**Written exercise 1:** Which in-person event ideas does the Workers Memorial Week text list?

Workers Memorial Week event


We invite you to organize an action or event to commemorate fallen workers and build awareness to promote healthy and safe workplaces.

  • We will update our event page when plans start getting finalized.
  • Got an event planned? Let us know!


Large or small, actions raise public awareness that workplace injuries, illness and fatalities are NOT accidents - they are senseless, preventable tragedies. We encourage everyone who cares about worker safety and health to participate however they can. Some ideas for actions include:

In-person event ideas:

  • Make a Workers' Memorial Week banner, and hold/hang it where it can be widely seen;
  • Display posters with the faces and/or names of workers who died from work-related injuries/illnesses or injured/sick workers;
  • Prepare an altar dedicated to workers killed at work;
  • Physically distanced die-in in a park or other outdoor open area;
  • Installation with caskets / boots / scrubs / flowers or other representing lives lost or injuries / illnesses related to work;
  • Caravan for workers’ lives

Digital local event ideas:

  • Hold a training, teach-in, or discussion group about worker injuries and illnesses and how preventable these are.

**Written exercise 2:** Copy the rows word for word, from the first row up to and including the line with "click(x=185, y=93)".

**Extracted material:**
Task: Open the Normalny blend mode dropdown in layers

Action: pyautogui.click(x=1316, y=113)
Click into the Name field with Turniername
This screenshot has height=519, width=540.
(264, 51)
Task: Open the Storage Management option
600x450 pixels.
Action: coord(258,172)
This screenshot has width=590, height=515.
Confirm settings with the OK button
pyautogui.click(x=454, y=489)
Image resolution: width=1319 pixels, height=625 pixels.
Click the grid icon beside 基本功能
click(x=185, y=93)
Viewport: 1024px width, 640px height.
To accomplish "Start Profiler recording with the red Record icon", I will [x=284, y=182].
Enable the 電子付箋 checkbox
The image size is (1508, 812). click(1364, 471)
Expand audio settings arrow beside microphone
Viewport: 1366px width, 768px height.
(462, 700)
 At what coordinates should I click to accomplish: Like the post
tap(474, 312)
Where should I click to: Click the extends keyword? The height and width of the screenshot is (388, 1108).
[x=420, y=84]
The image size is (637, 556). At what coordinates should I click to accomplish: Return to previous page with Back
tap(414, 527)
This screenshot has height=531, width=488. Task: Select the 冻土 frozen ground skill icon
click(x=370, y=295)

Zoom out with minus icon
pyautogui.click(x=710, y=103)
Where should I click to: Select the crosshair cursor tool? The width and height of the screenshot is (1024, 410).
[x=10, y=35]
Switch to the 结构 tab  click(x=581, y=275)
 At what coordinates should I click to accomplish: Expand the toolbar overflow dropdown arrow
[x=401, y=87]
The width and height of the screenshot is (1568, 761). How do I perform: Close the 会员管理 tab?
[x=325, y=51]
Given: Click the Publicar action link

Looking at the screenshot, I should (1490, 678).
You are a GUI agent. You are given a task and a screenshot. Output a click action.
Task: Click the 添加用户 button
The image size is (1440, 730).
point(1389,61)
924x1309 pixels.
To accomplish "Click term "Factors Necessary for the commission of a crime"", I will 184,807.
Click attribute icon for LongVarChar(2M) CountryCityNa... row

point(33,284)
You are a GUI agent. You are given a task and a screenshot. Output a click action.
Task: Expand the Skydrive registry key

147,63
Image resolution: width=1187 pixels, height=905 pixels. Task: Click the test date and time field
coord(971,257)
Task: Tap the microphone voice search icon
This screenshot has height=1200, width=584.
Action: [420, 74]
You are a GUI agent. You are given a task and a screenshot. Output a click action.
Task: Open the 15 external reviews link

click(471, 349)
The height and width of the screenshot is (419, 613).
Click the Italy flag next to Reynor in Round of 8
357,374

**Problem solution 1:**
- Make a Workers' Memorial Week banner, and hold or hang it where it can be widely seen.
- Display posters with the faces and/or names of workers who died from work-related injuries or illnesses, or of injured or sick workers.
- Prepare an altar dedicated to workers killed at work.
- Hold a physically distanced die-in in a park or other outdoor open area.
- Set up an installation with caskets, boots, scrubs, flowers or other items representing lives lost or injuries and illnesses related to work.
- Hold a caravan for workers' lives.

**Problem solution 2:**
Task: Open the Normalny blend mode dropdown in layers

Action: pyautogui.click(x=1316, y=113)
Click into the Name field with Turniername
This screenshot has height=519, width=540.
(264, 51)
Task: Open the Storage Management option
600x450 pixels.
Action: coord(258,172)
This screenshot has width=590, height=515.
Confirm settings with the OK button
pyautogui.click(x=454, y=489)
Image resolution: width=1319 pixels, height=625 pixels.
Click the grid icon beside 基本功能
click(x=185, y=93)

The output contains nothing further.